Markovian and non-Markovian dynamics in quantum and classical systems

TL;DR

This paper compares classical and quantum definitions of non-Markovianity using semi-Markov processes, revealing fundamental differences and evaluating various quantum measures for non-Markovianity.

Contribution

It provides a comprehensive comparison of classical and quantum non-Markovianity definitions through semi-Markov processes and analyzes their fundamental distinctions.

Findings

Classical non-Markovianity is based on the Kolmogorov hierarchy.

Quantum non-Markovianity can be characterized by divisibility and trace distance.

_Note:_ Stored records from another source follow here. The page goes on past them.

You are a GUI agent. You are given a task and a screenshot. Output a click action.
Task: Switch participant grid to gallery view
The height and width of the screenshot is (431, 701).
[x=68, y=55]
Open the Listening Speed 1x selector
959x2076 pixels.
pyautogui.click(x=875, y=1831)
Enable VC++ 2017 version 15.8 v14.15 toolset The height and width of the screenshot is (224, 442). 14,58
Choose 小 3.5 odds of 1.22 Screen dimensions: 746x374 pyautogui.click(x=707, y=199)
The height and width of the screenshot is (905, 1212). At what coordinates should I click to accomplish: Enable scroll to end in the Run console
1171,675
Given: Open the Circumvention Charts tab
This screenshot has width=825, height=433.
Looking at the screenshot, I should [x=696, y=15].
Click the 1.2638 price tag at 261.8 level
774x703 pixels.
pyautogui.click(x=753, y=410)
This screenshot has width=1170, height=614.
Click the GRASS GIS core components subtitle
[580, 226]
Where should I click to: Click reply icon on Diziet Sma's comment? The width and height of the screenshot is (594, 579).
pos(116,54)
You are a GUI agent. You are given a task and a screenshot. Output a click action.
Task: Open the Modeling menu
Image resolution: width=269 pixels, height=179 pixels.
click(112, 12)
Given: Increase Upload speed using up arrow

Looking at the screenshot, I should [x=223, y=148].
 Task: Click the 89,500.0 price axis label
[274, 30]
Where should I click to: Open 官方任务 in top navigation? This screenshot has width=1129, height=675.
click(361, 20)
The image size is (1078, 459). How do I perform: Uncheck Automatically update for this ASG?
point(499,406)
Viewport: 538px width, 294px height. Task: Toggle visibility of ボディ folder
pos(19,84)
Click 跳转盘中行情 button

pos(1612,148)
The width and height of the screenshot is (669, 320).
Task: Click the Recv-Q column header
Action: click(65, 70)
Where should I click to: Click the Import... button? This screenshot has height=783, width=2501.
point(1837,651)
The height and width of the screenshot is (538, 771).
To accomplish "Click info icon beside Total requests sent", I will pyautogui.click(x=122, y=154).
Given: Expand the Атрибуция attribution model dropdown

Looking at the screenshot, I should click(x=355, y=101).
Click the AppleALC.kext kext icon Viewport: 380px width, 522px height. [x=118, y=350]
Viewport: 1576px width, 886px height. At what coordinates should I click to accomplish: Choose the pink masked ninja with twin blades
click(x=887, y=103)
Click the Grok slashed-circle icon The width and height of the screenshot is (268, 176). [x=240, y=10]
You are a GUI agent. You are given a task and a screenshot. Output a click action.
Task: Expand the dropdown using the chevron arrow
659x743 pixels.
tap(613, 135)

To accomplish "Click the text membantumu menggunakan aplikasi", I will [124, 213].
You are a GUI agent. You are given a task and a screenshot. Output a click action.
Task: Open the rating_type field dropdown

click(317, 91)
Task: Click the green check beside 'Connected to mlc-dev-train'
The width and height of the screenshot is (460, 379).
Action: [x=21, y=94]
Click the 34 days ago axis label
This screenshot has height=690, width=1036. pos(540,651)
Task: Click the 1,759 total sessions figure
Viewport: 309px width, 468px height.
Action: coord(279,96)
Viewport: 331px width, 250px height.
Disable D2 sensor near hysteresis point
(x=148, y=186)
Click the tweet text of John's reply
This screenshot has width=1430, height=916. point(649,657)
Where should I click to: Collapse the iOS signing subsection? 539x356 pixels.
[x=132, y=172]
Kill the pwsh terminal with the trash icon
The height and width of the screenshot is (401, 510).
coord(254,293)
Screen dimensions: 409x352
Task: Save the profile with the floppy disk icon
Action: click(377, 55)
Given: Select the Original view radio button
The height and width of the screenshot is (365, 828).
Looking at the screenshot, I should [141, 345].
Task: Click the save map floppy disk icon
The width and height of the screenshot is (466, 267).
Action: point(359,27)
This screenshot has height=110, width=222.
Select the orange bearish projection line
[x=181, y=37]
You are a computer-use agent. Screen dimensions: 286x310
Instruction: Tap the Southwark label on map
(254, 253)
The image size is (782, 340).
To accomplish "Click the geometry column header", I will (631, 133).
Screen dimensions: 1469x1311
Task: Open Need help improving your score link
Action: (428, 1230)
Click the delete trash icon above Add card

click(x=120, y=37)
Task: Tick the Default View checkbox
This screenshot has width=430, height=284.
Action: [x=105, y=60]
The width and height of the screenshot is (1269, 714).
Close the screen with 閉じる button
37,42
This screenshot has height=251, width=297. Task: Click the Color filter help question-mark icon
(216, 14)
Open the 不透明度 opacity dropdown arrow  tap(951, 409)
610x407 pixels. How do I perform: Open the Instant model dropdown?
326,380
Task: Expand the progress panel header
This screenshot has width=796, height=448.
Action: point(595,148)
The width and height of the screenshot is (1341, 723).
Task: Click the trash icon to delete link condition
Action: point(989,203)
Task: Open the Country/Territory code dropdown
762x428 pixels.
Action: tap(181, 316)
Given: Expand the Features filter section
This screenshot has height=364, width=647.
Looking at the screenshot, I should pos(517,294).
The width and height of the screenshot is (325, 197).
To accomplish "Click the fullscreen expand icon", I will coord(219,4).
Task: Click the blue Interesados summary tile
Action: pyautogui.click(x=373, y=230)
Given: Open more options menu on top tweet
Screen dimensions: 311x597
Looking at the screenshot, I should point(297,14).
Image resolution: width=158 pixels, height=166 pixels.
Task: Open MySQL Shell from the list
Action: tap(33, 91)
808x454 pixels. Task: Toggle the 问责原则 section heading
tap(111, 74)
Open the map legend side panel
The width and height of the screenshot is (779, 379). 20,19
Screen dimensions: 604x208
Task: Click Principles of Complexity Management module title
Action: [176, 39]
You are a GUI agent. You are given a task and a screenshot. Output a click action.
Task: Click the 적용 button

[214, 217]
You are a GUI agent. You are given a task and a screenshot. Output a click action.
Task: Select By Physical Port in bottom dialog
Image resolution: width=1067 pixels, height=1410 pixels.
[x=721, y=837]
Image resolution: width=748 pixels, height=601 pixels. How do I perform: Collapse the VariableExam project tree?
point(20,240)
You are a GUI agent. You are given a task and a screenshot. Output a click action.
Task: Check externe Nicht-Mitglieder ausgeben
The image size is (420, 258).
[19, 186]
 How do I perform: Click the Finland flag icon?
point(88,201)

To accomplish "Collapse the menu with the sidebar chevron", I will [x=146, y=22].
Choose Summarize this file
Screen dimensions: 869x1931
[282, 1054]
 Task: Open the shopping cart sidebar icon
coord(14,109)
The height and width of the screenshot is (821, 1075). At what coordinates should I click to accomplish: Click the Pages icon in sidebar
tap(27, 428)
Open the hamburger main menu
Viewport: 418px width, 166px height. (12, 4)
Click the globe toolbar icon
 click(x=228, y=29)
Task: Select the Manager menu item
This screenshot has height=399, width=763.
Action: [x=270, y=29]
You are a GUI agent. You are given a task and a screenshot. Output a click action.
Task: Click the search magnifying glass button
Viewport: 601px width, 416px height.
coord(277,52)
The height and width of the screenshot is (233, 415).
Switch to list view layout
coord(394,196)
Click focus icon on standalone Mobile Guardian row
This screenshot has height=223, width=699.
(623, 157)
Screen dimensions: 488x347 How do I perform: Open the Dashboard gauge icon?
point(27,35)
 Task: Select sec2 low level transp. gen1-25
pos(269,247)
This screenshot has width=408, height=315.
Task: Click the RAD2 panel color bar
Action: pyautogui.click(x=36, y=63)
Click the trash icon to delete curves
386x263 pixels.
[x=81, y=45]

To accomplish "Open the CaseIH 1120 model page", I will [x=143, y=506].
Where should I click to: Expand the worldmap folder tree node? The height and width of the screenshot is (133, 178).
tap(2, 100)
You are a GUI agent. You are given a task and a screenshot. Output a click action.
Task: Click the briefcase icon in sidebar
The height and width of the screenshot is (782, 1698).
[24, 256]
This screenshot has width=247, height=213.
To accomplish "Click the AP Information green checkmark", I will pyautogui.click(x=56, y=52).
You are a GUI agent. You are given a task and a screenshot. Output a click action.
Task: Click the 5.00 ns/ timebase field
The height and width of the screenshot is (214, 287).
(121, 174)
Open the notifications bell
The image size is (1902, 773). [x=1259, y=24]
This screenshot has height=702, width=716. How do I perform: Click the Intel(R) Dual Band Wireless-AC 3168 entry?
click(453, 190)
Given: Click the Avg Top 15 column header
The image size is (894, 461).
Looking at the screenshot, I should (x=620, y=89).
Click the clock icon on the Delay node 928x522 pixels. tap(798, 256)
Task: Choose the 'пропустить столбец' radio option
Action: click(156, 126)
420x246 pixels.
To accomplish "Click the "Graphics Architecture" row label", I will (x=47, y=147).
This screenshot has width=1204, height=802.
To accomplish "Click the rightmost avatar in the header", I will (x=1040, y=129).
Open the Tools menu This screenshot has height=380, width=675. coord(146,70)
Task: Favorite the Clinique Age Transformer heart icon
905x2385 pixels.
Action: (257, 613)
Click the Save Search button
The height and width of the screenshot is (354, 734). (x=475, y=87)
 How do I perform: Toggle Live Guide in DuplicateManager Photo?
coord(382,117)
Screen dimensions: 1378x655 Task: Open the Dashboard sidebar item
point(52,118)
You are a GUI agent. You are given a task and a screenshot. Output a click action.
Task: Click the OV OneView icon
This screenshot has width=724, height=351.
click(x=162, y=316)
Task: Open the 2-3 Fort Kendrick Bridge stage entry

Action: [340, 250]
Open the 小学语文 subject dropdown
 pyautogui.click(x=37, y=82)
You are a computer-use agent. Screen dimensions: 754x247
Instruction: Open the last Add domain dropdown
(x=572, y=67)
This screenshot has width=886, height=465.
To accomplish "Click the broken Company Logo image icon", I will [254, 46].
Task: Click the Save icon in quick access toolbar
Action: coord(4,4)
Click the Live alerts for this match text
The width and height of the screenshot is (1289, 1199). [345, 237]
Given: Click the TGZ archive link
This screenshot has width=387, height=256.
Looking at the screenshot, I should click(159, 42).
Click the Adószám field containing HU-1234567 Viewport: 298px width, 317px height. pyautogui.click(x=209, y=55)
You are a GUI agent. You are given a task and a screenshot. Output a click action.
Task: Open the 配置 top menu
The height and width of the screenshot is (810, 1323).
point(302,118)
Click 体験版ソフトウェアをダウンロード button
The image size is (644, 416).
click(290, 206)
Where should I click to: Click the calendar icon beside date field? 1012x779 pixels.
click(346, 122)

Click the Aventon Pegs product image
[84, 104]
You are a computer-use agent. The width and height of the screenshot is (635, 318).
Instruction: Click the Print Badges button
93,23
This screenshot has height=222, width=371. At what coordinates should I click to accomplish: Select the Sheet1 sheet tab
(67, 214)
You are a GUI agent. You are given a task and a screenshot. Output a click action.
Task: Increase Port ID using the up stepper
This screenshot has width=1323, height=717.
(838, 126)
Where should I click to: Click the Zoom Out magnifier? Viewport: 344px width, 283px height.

Explicit examples illustrate differences between classical and quantum measures.

Abstract

We discuss the conceptually different definitions used for the non-Markovianity of classical and quantum processes. The well-established definition for non-Markovianity of a classical stochastic process represents a condition on the Kolmogorov hierarchy of the n-point joint probability distributions. Since this definition cannot be transferred to the quantum regime, quantum non-Markovianity has recently been defined and quantified in terms of the underlying quantum dynamical map, using either its divisibility properties or the behavior of the trace distance between pairs of initial states. Here, we investigate and compare these definitions and their relations to the classical notion of non-Markovianity by employing a large class of non-Markovian processes, known as semi-Markov processes, which admit a natural extension to the quantum case. A number of specific physical examples is constructed which allow to study the basic features of the classical and the quantum definitions and to evaluate explicitly the measures for quantum non-Markovianity. Our results clearly demonstrate several fundamental distinctions between the classical and the quantum notion of non-Markovianity, as well as between the various quantum measures for non-Markovianity.